## Supplied passage
J.M.W. Turner: Sketchbooks, Drawings and Watercolours

ISBN 978-1-84976-386-8

Joseph Mallord William Turner Wingfield Manor: The Inner Gateway c.1795-7

Joseph Mallord William Turner 1775–1851
Wingfield Manor: The Inner Gateway c.1795–7
D36501
Turner Bequest CCCLXXIV 23
Pencil and grey wash on white wove paper, 202 x 273 mm
Blind-stamped with Turner Bequest monogram bottom left
Stamped in black ‘CCCLXXIV – 23’ bottom right
Accepted by the nation as part of the Turner Bequest 1856
Provenance:
Probably commissioned by Dr Thomas Monro
Monro’s posthumous sale, Christie’s, London, 26–28 June and 1–2 July 1833 (day and lot number not known)

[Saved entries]
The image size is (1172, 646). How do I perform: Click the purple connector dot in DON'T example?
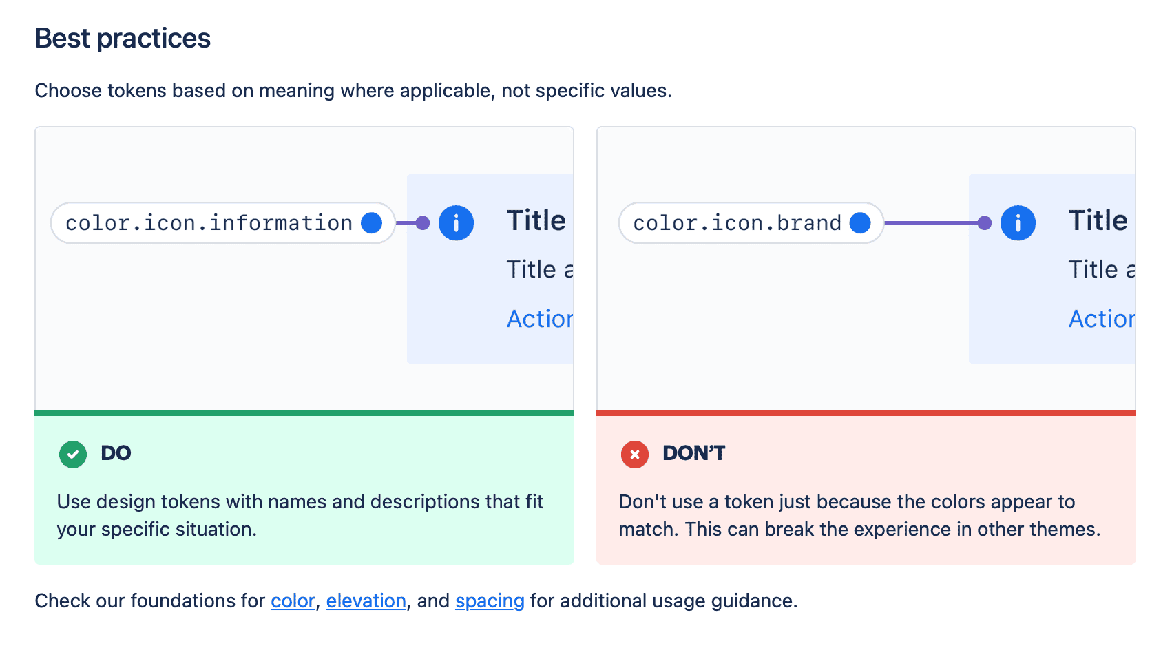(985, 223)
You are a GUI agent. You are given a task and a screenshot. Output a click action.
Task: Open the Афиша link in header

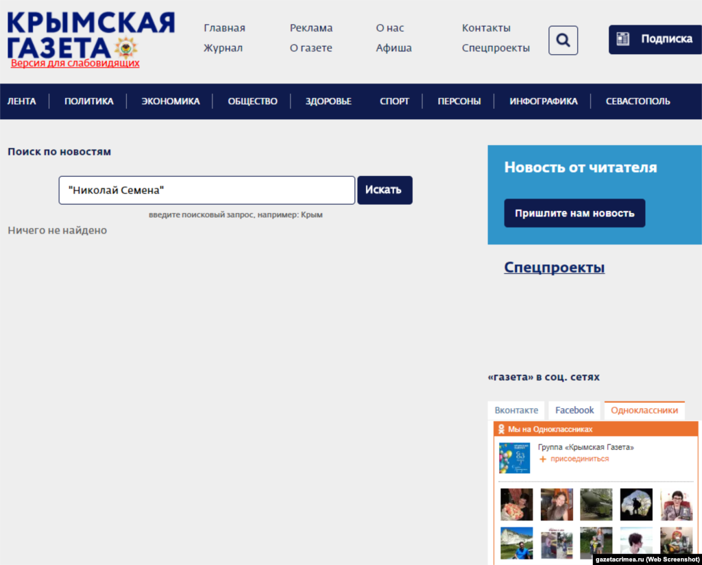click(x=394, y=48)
---
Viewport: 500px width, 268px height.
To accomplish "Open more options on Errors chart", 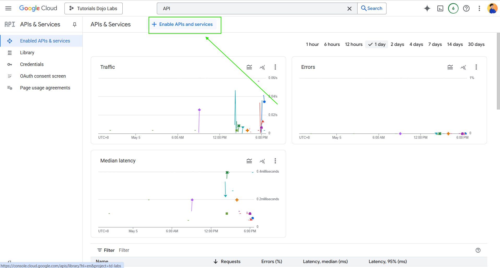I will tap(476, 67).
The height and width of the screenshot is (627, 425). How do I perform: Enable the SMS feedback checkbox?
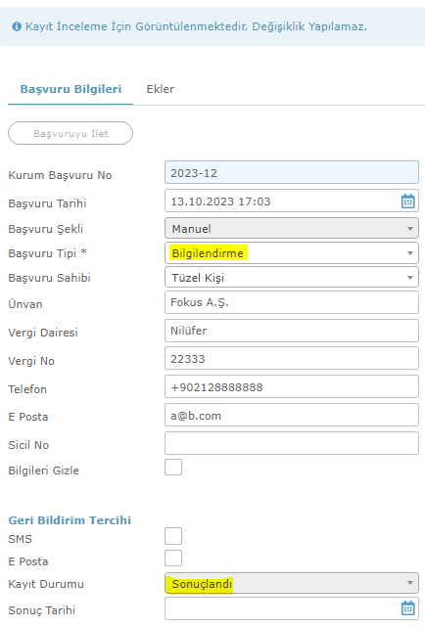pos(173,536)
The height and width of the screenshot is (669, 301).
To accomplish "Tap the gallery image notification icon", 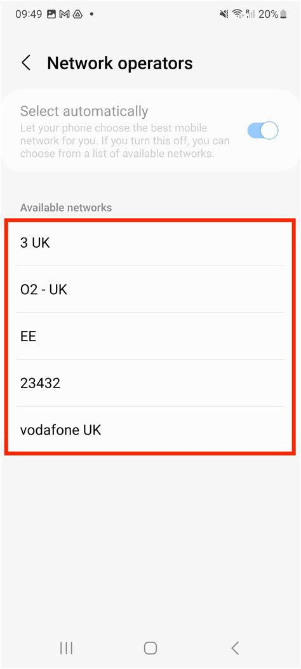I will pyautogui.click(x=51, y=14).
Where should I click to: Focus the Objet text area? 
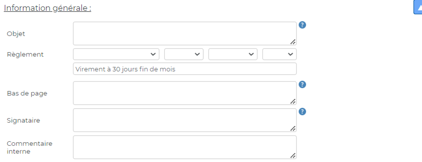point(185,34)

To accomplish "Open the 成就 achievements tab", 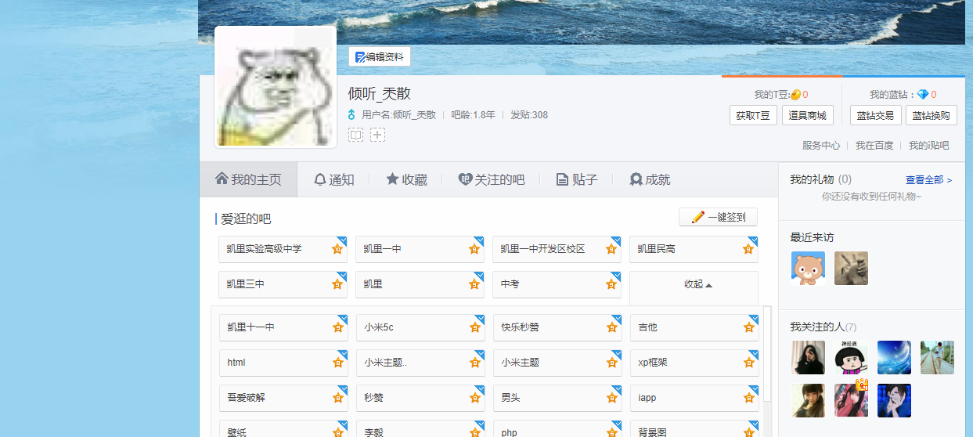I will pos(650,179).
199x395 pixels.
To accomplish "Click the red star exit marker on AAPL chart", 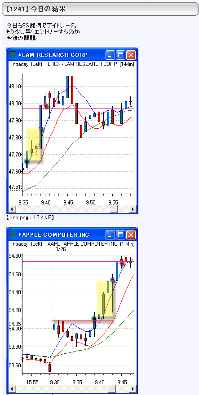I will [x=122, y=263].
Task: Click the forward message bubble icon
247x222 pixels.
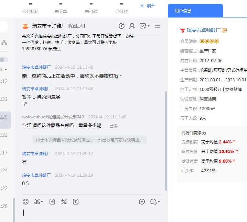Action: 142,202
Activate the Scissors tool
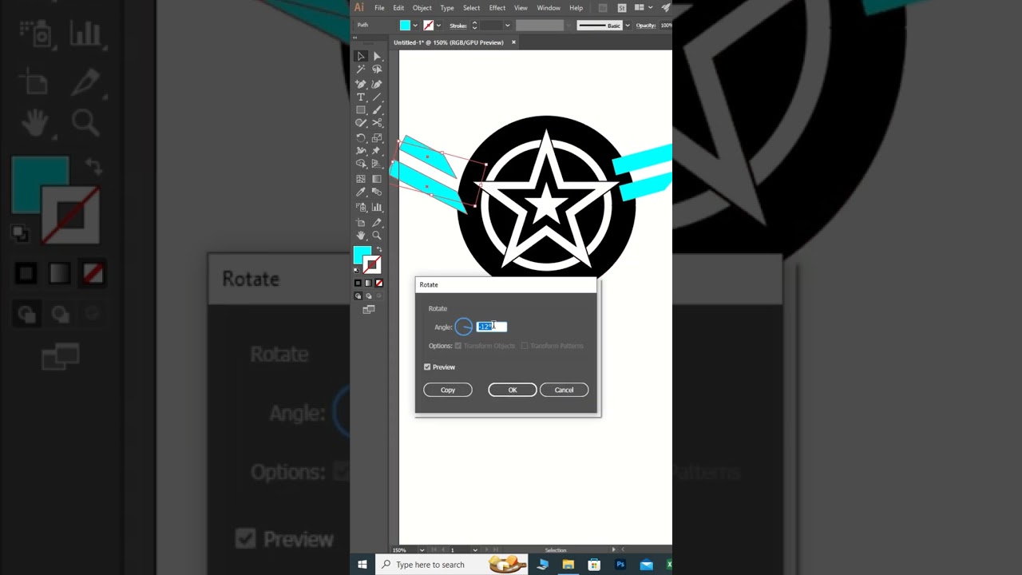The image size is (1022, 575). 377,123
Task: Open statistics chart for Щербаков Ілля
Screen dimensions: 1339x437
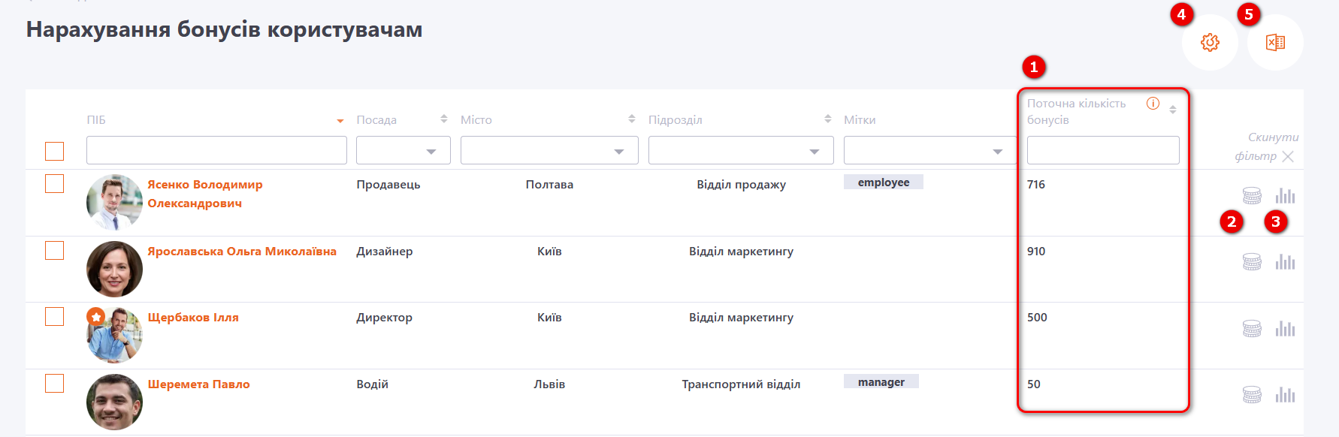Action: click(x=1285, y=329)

## Objectives
(1) Can you copy the Turner catalogue entry word for word, from "Joseph Mallord William Turner 1775–1851" to "number not known)"?
(2) Could you rewrite the listing from the line with "Activate the Scissors tool" to the line with "Action: click(x=1285, y=329)" as a two-column CSV headed request and answer, with one row per request? Put each request's text and its answer in a single quoted field each, turn line breaks into spaces, and leave the pictures out.

## In response
(1)
Joseph Mallord William Turner 1775–1851
Wingfield Manor: The Inner Gateway c.1795–7
D36501
Turner Bequest CCCLXXIV 23
Pencil and grey wash on white wove paper, 202 x 273 mm
Blind-stamped with Turner Bequest monogram bottom left
Stamped in black ‘CCCLXXIV – 23’ bottom right
Accepted by the nation as part of the Turner Bequest 1856
Provenance:
Probably commissioned by Dr Thomas Monro
Monro’s posthumous sale, Christie’s, London, 26–28 June and 1–2 July 1833 (day and lot number not known)

(2)
request,answer
"Activate the Scissors tool","The image size is (1022, 575). 377,123"
"Task: Open statistics chart for Щербаков Ілля Screen dimensions: 1339x437","Action: click(x=1285, y=329)"